I’ve come to a point where I’m actually reading my bible and taking it to heart and seeing that Jesus promises much; but he also wants all of me.  I’m excited to see what exactly it is Jesus will ask of me this year.

This I know, as I step into faith of who Jesus is I am expecting a marvelous display of His Power in my life.

Thank you Jesus for the celebration of Christmas!!!

To those of you who believe in Jesus I feel compelled to ask you:

If you are choosing to believe the absurdness of Christianity, I ask you, Why?  Do you think about what you believe?  What does it mean that Jesus came to Earth as a baby? If you’ve never met the power of Jesus before, I pray you meet him!  If you’ve forgotten the power of Jesus, can I remind you of the absurdity of your belief?  If you choose to believe that Jesus came to earth through virgin conception, and that He saved us from our sins if we believe in Him and in his crucifiction and resurrection, you are believing in a POWERFUL GOD!  Is that the God you celebrate this Christmas?  Because He. Is. spectacular!

Personally, I am trusting in God’s power in my life, the same power that allowed virgin conception,


You see my mom always told me to stop and count to 10 because I have a way of getting too excited about things.  I am excited about this power of Jesus!
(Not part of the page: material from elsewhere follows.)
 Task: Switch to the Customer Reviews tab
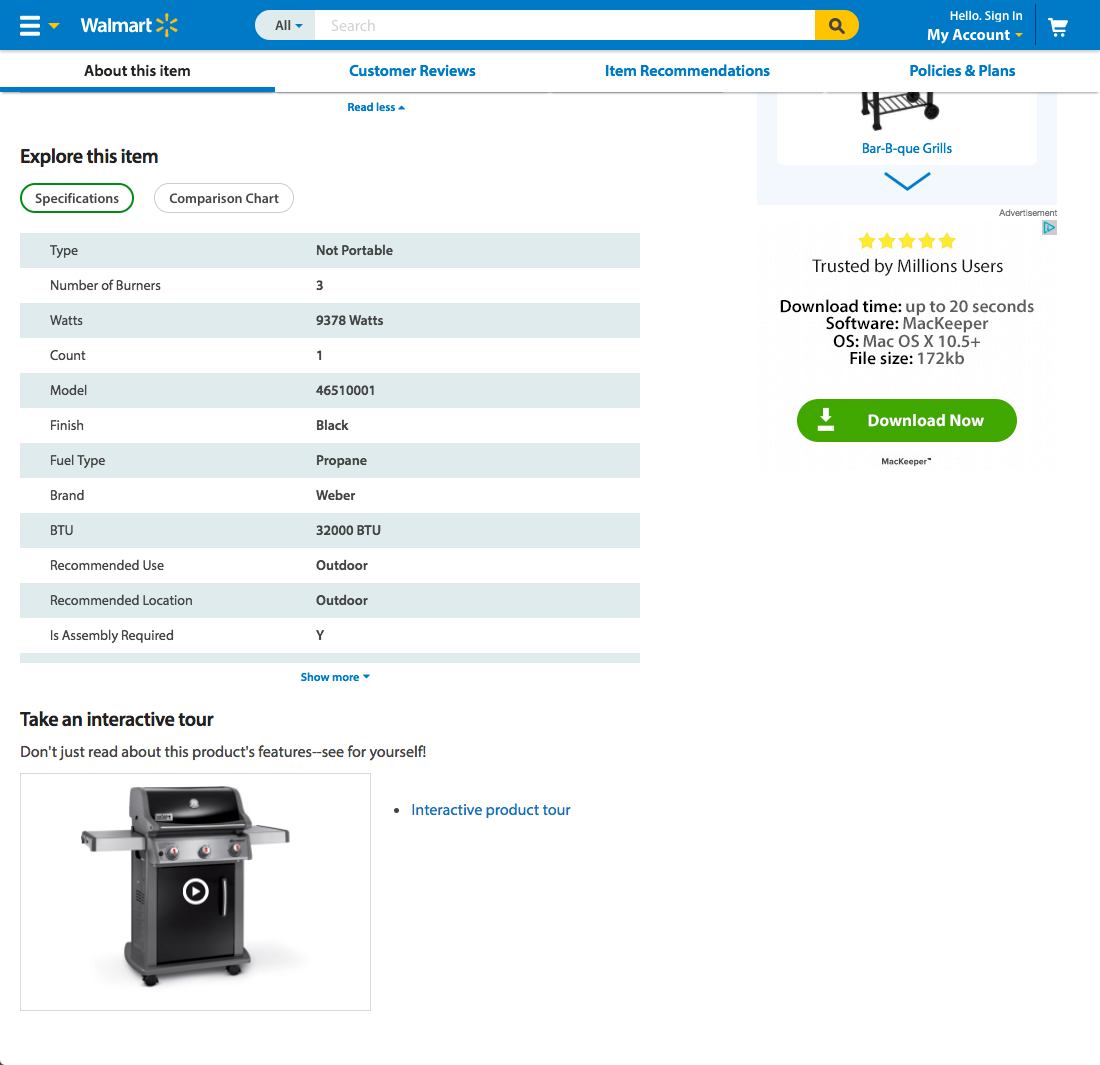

But I see too, that the steadfast love of Jesus that my Mom rests her confidence in procures this same power.  This is not hype or emotion.

I look forward to celebrating Jesus this season.  I look forward to seeing what my emboldened Faith in Jesus looks like the whole year through.

Jesus I adore you!   



Perhaps as you sing your Christmas carols this year, you’ll listen to the power of their words, I know I am.  Jesus’ marvelous, brilliant, spectacular arrival that we are invited to celebrate in.  Sing them out loud and clear!

Here’s some of my favorite lyrics, read them, listen to them!


The thrill of hope
Weary world rejoices
For yonder brings
A new and glorious morn

Fall on your knees
Oh hear the angel voices


Much love to you all.  May you truly, wholeheartedly experience God with you this Christmas!  I love you!